Dan Olsen has a modest way of describing his striking '37 Ford sedan. "It's just a basic street rod with fancy paint," he says.
Yeah, right-and Miss December is just a regular girl with pretty eyes!
OK, technically Dan is correct. In many ways the car is a textbook street rod. It's got a Heidts Mustang II front suspension, Posies' rear springs, an 8.8-inch Ford rear end, and a relatively conventional 302ci Ford small-block mill. The body is essentially stock and the cabin is fitted with common upgrades like an air conditioner and a stereo.
So what makes this sedan such a standout? It's more than just the paint.
Dan's motivation for building the fat Ford may hold some clue to its distinctive character. He started it after building a '32 three-window coupe. A quintessential street rod, the Deuce was plenty of fun, but it wasn't everything Dan had hoped. The interior was cramped, and the ride was bouncy. The 'glass-bodied car also seemed to lack the style and character Dan wanted. "I realized it just wasn't an old car," Dan says flatly.
The desire for something a little more comfortable and unusual coincided with a friend's purchase of a '37 Ford sedan. "That '37 started to catch my eye," Dan says. "I realized it had all the features I wanted-a functional trunk, filled top, roomy cabin, pancake-style hood, and plenty of curves."
After more than a year of searching, Dan found a slant-back '37 just a couple of hours from his Omaha-area home. A straight and solid survivor, he figured he'd build a quick "patina rod" and go cruising. "I was just going to throw a drivetrain in it and that was all," Dan says. "I didn't think I could afford to build a complete car." But after swapping in the engine and chassis components, Dan felt the car deserved more. "It just didn't make any sense to me to put it back together dirty and rusty," he says.
There's no doubt the sedan's slinky stance-and its rolling stock-is a key ingredient to its successful style. "The car was built around the wheel and tire combination," Dan says. "I always wanted to throw chrome reverse wheels and wide whites on that '32 coupe." Paired with the proper suspension components, the 15x6- and 15x8-inch rims tuck perfectly into the Ford's fat fenders.
Which brings us to that "fancy paint." A second-generation rodder, Dan grew up going to Kustom Kemps of America events with his father, Harry-a diehard custom guy.

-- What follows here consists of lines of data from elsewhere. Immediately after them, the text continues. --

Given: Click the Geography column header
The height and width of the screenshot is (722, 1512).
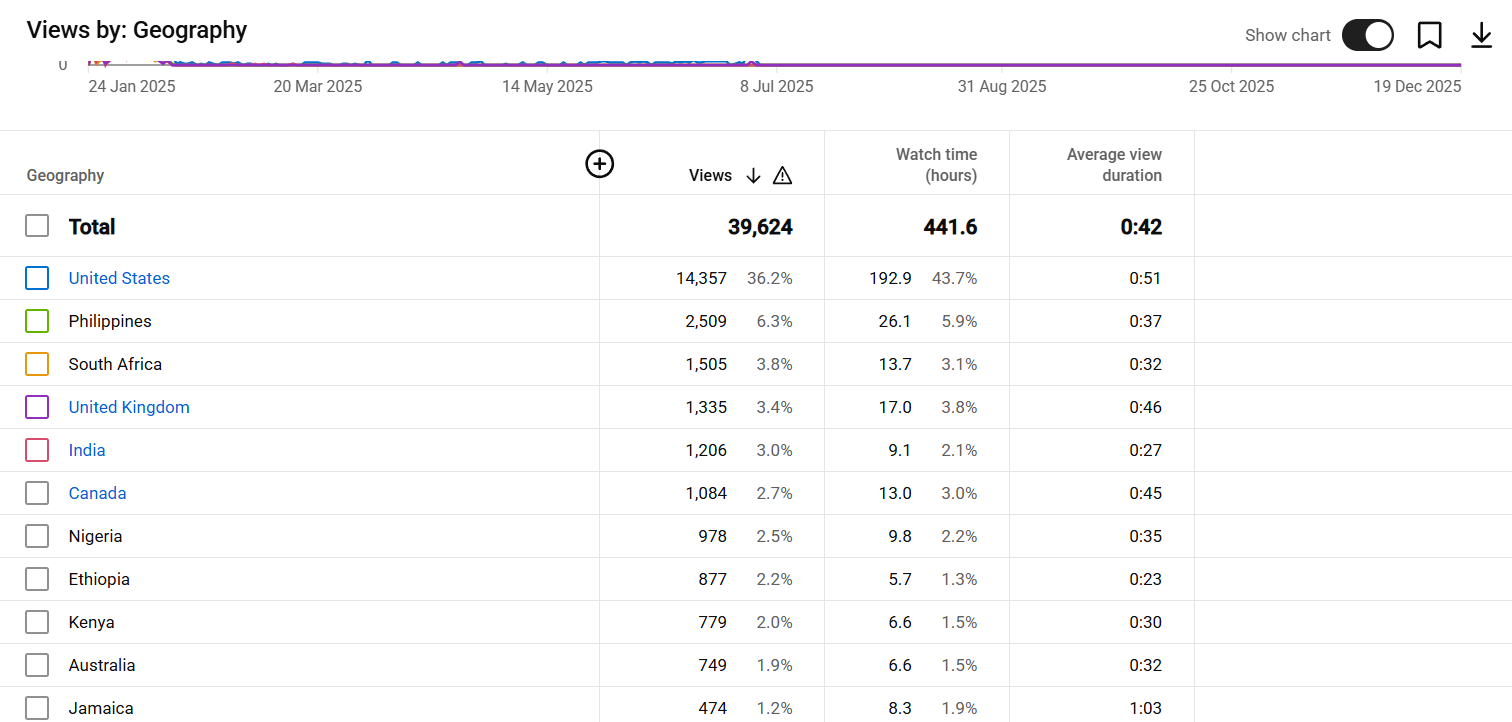Looking at the screenshot, I should click(65, 176).
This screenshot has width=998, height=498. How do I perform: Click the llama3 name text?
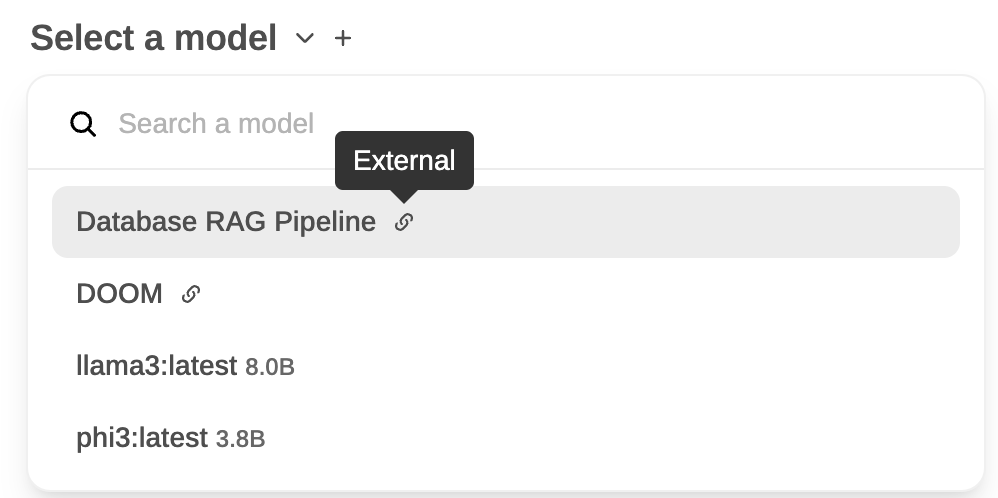click(x=156, y=366)
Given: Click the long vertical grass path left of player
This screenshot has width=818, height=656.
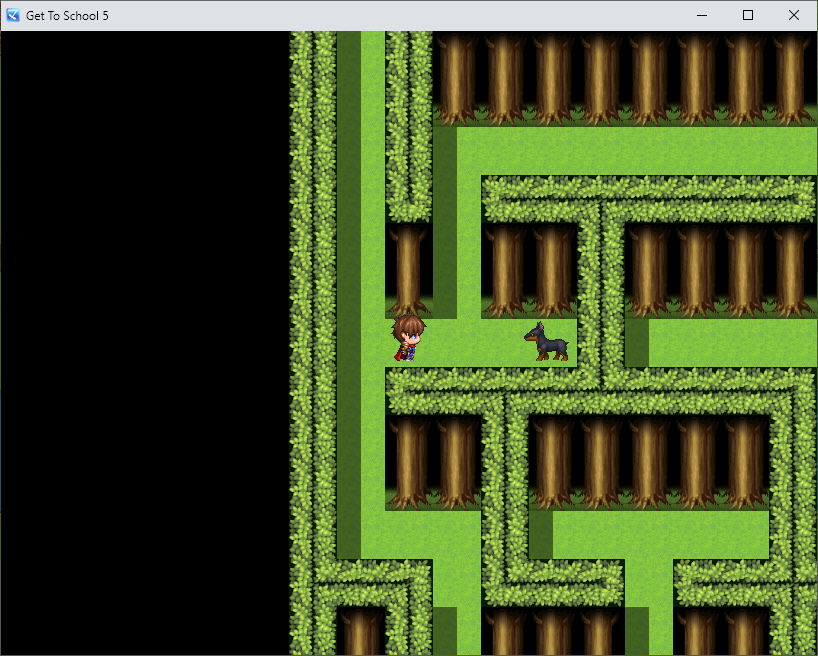Looking at the screenshot, I should click(x=372, y=300).
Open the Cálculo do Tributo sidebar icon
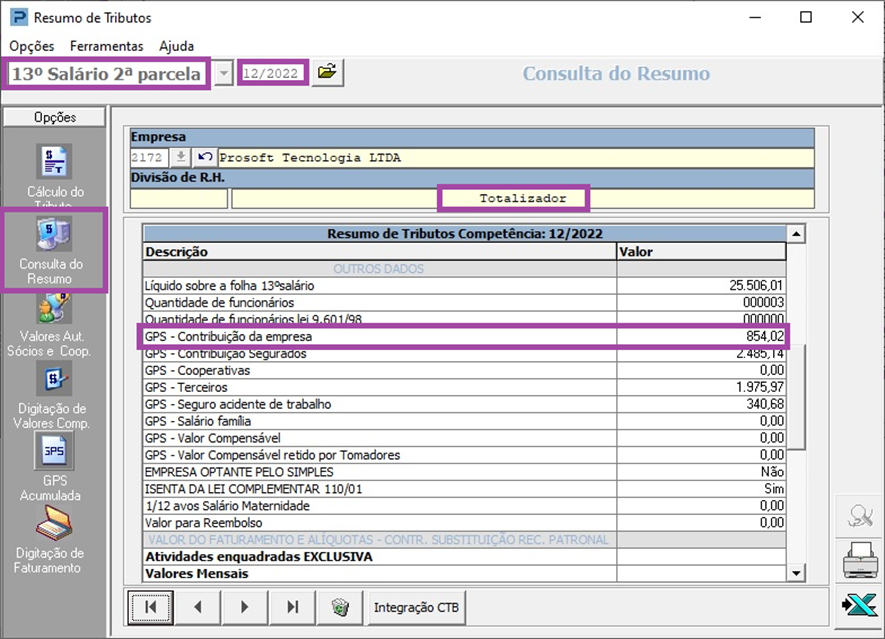The height and width of the screenshot is (639, 885). click(55, 164)
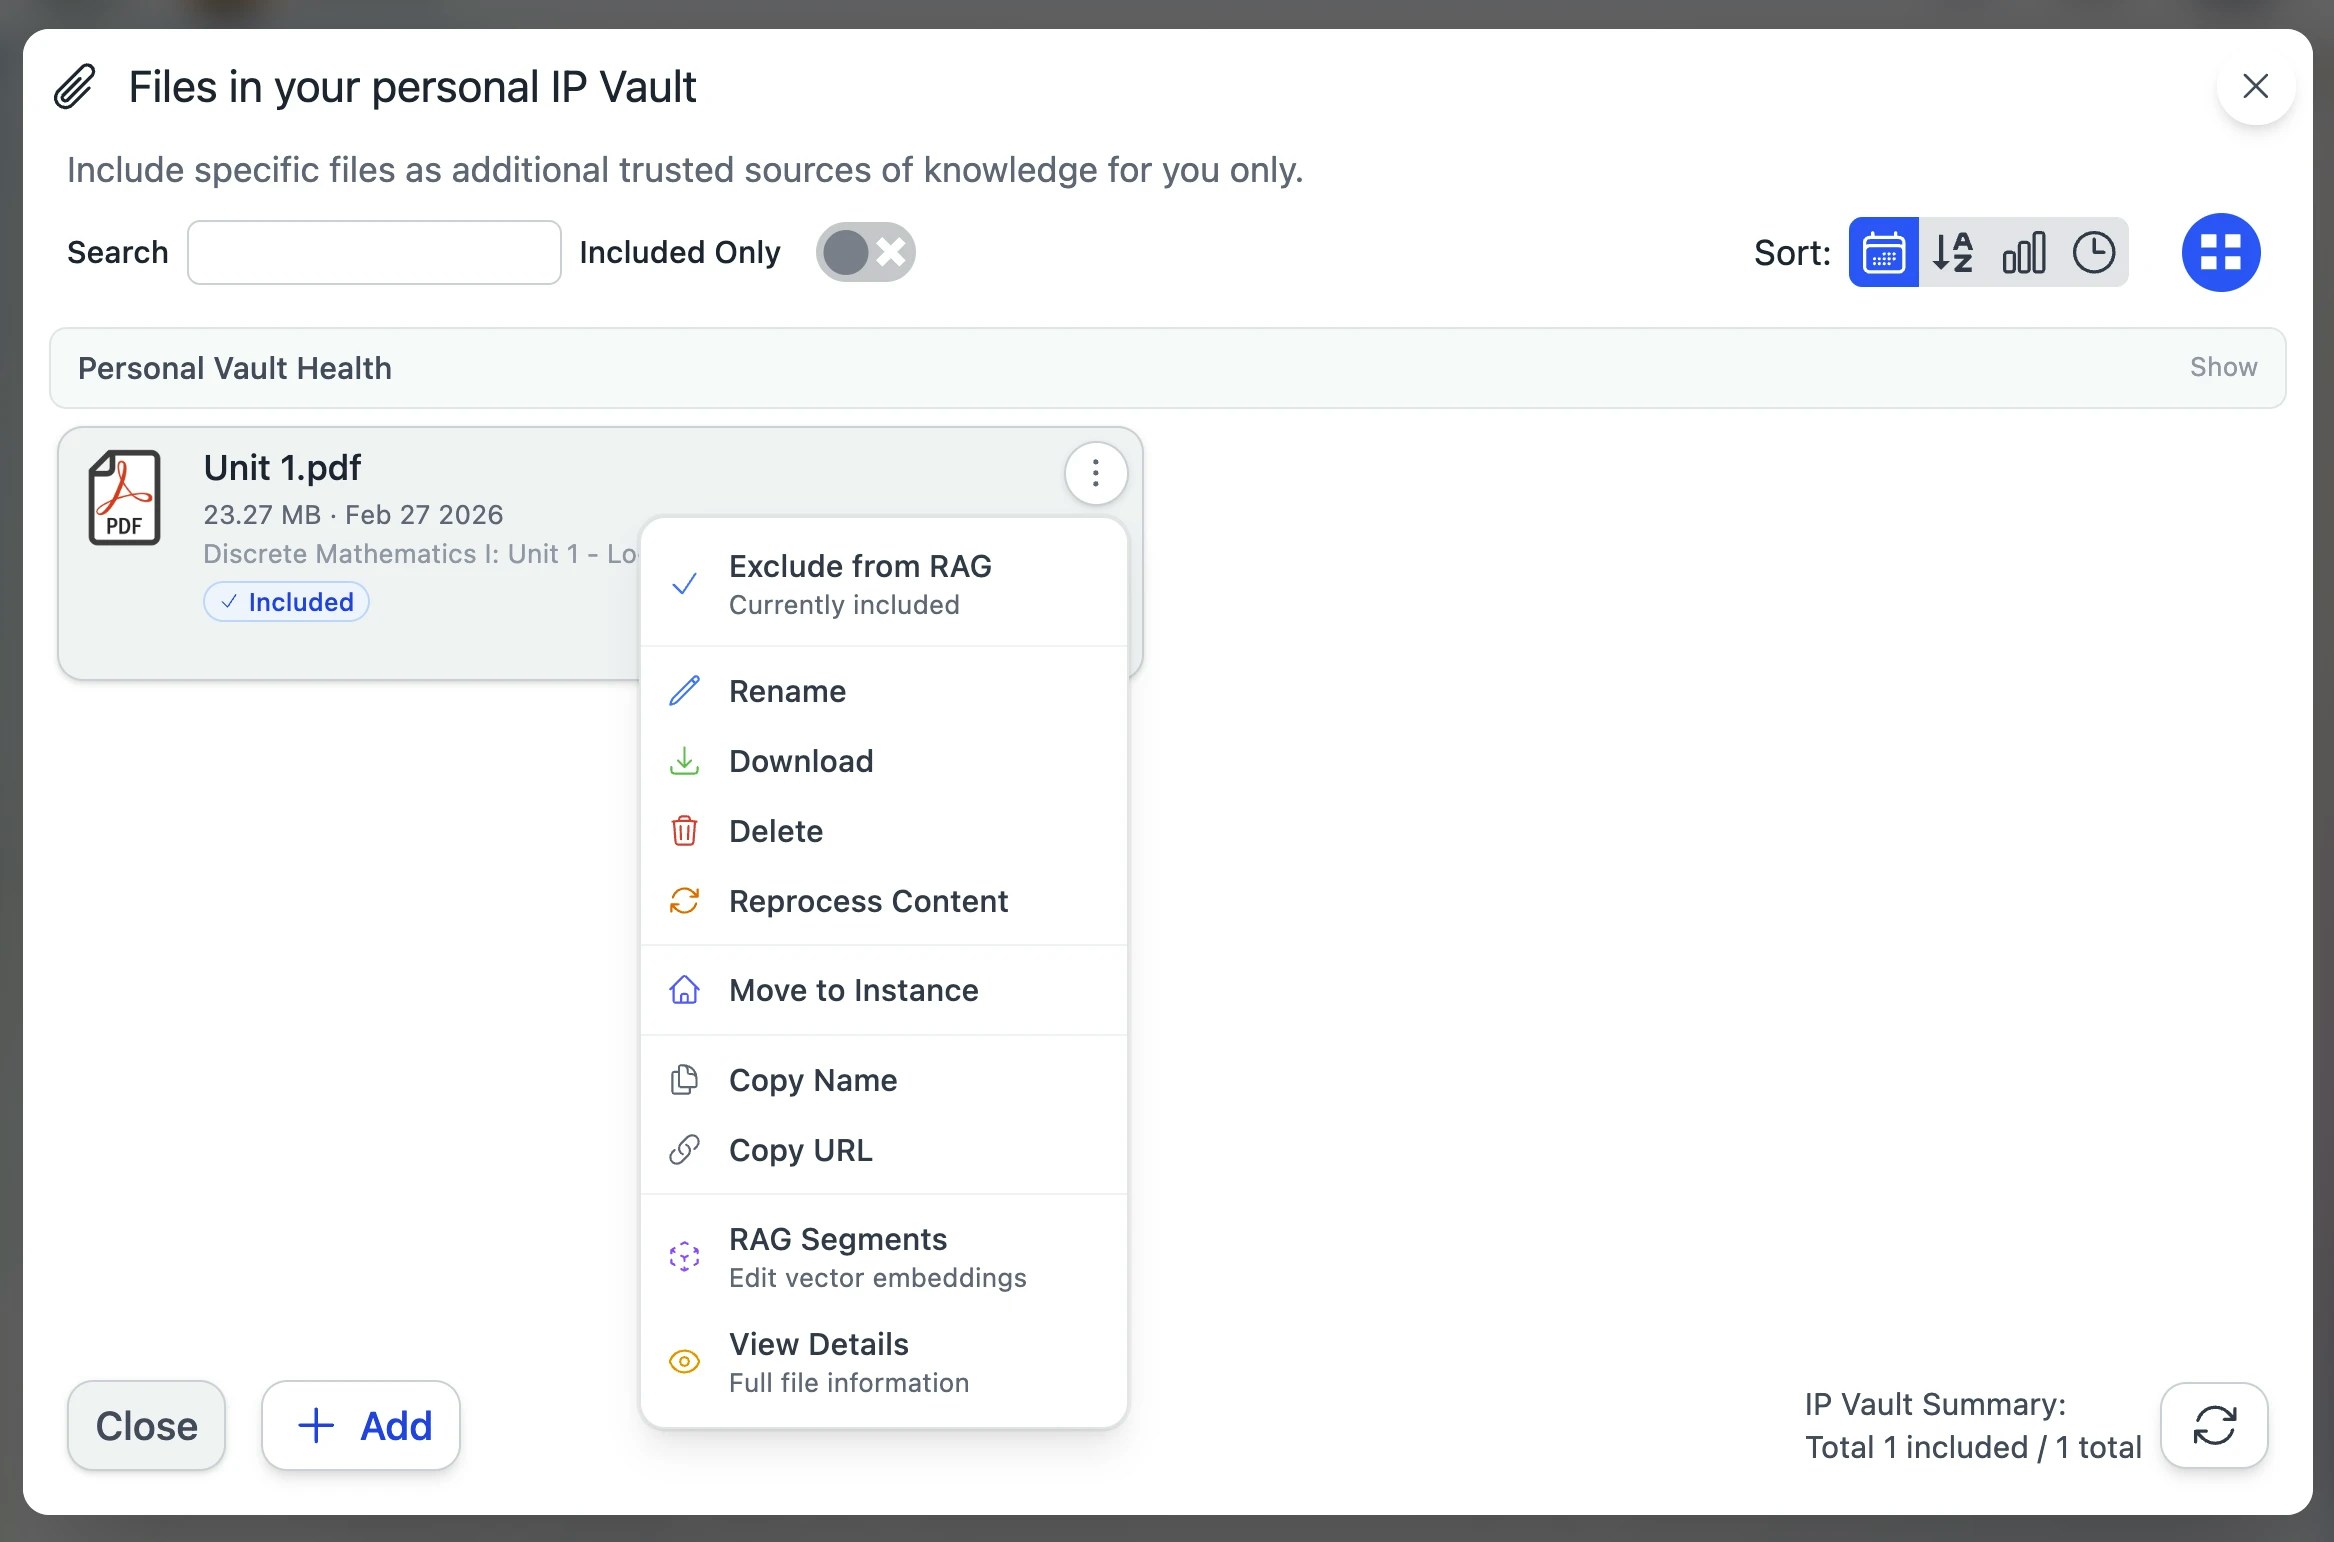Sort files by size using bar chart icon

2023,252
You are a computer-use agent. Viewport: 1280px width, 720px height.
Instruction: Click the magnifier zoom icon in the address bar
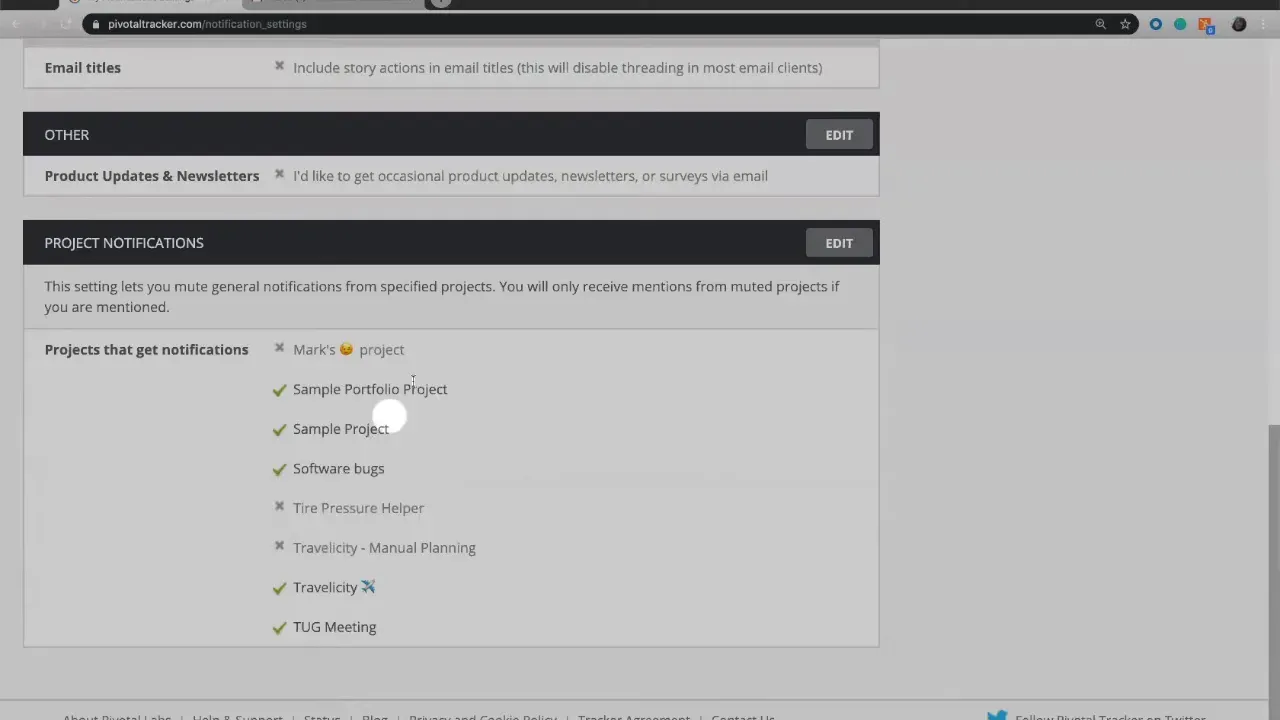point(1100,24)
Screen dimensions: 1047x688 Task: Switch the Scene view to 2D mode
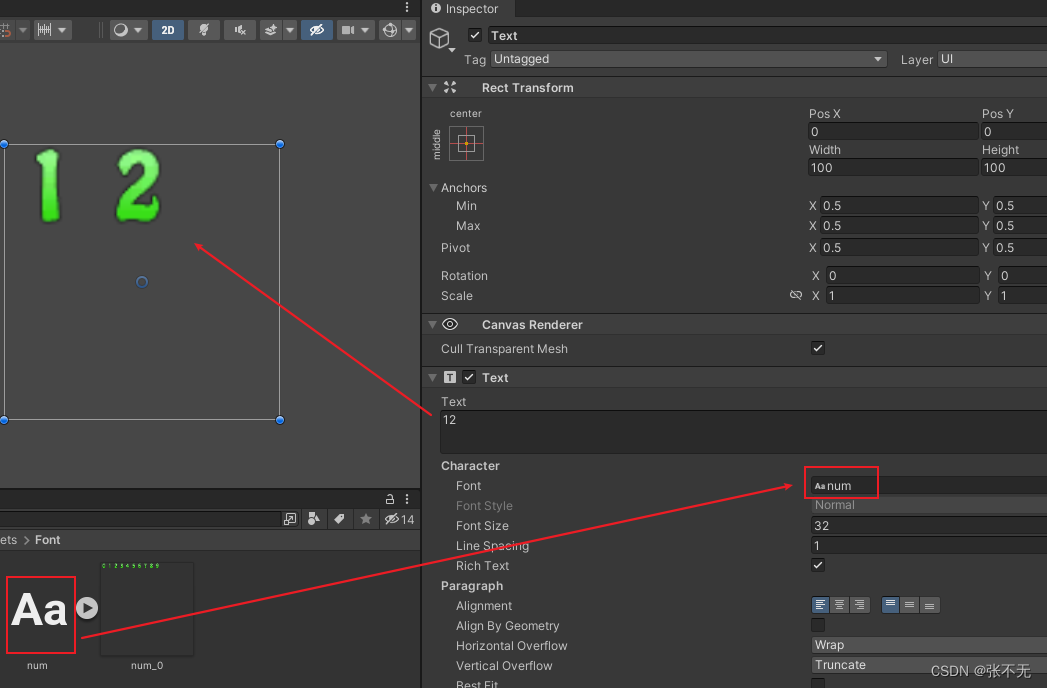[167, 30]
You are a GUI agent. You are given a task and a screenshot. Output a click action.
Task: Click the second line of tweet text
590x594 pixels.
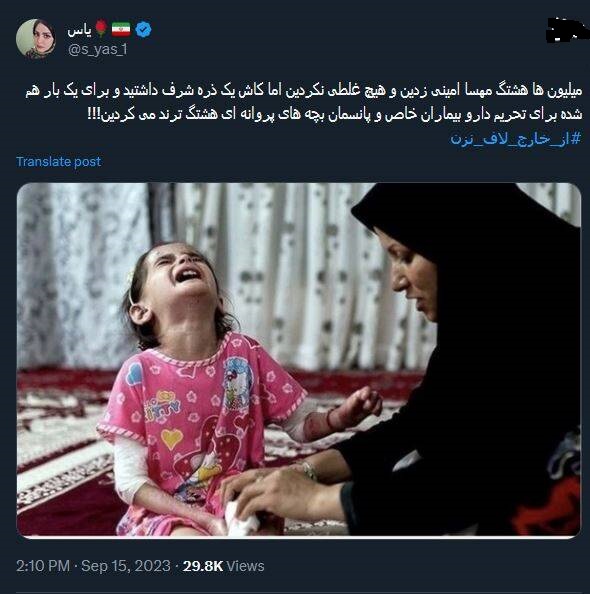pos(335,114)
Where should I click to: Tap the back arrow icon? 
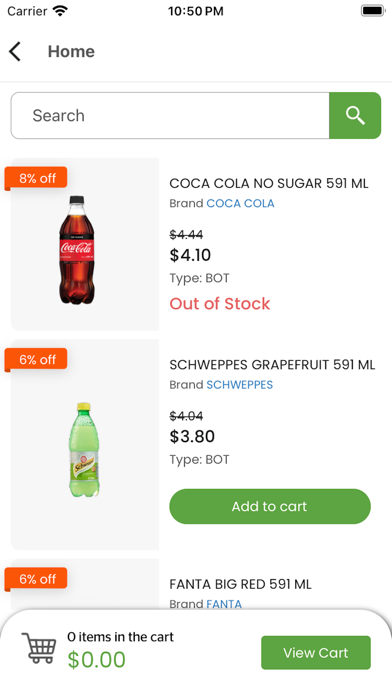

That kustom (with a "K") influence came through as he readied the sedan's body for its final finish. "I started looking through some of the older books-the little pages -and noticed that a lot of the cars were gold," Dan says. "Some of the first metallics I saw were gold." So he found a modern paint color-Acura Sundance Gold-that mimicked those early metallics and had Dave Huxhold lay it down.
Ed Vocelka, an old family friend and '50s pinstriper, was originally slated to flame and stripe the car, but fell ill before it was ready. "I had watched him my whole life," Dan says, "so I decided to try it myself. I just started messing around with tape until I got the flames the way I liked them. I asked Ed what color the flames should be, and he said 'green' without even batting an eye."
Dan had a paint store custom mix green until they achieved the hue he wanted. "I actually screwed up," Dan admits. "They were supposed to be ghost flames, but being a novice I kept laying on the coats until they were more green." All screwups should look this good. When accented with purple fades and cream pinstriping, the green-on-gold combination imparts an authentic vintage custom feel on the Ford.